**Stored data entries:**
════════════════════
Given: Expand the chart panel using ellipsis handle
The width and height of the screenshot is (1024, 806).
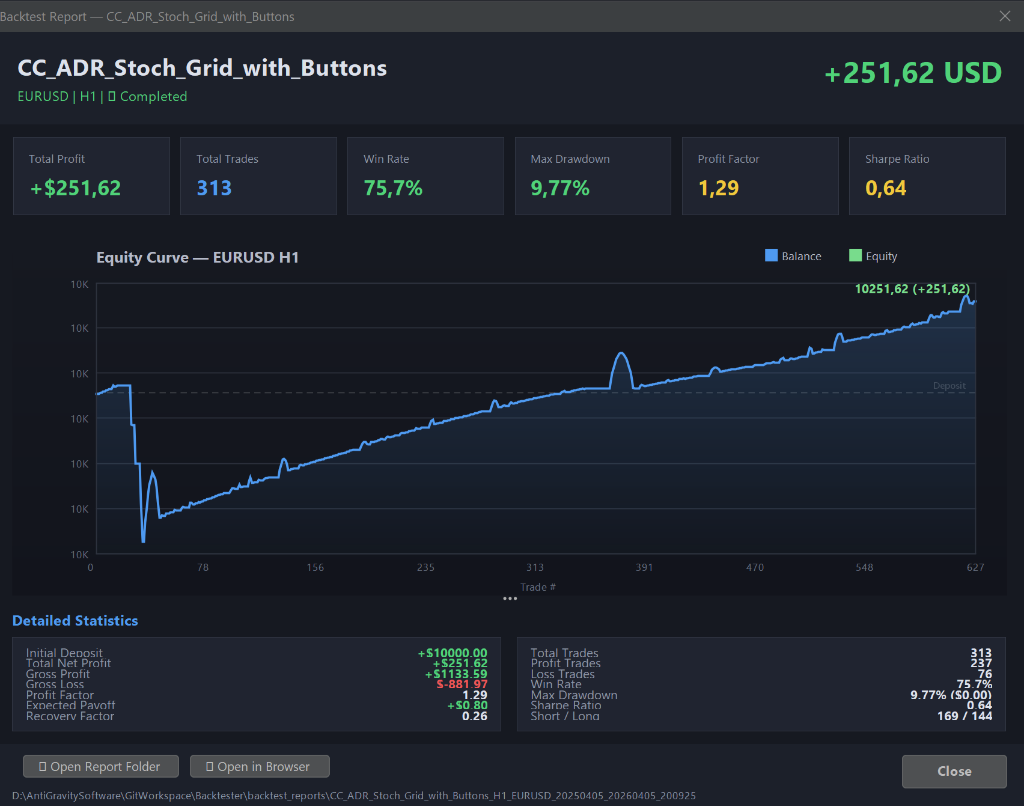Looking at the screenshot, I should [510, 598].
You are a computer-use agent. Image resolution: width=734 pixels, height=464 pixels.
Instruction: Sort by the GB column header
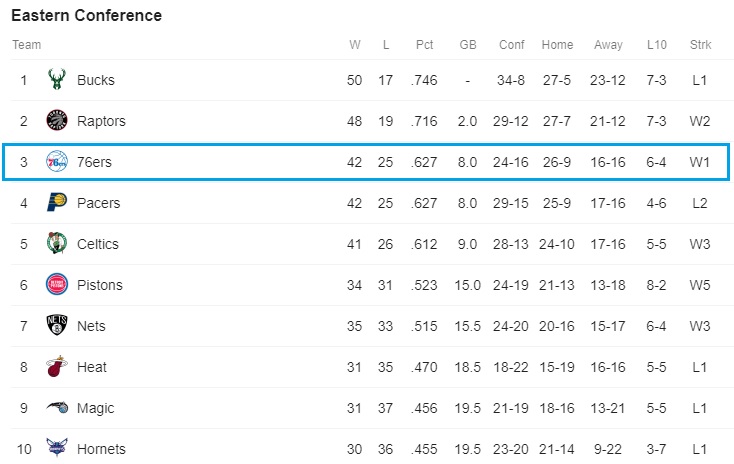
════════════════════
**TO DO:**
From the line containing "You are a computer-use" through the last line of the records, both included, output those lines exactly and nothing else; skip the pictures.

**EXERCISE ANSWER:**
You are a computer-use agent. Image resolution: width=734 pixels, height=464 pixels.
Instruction: Sort by the GB column header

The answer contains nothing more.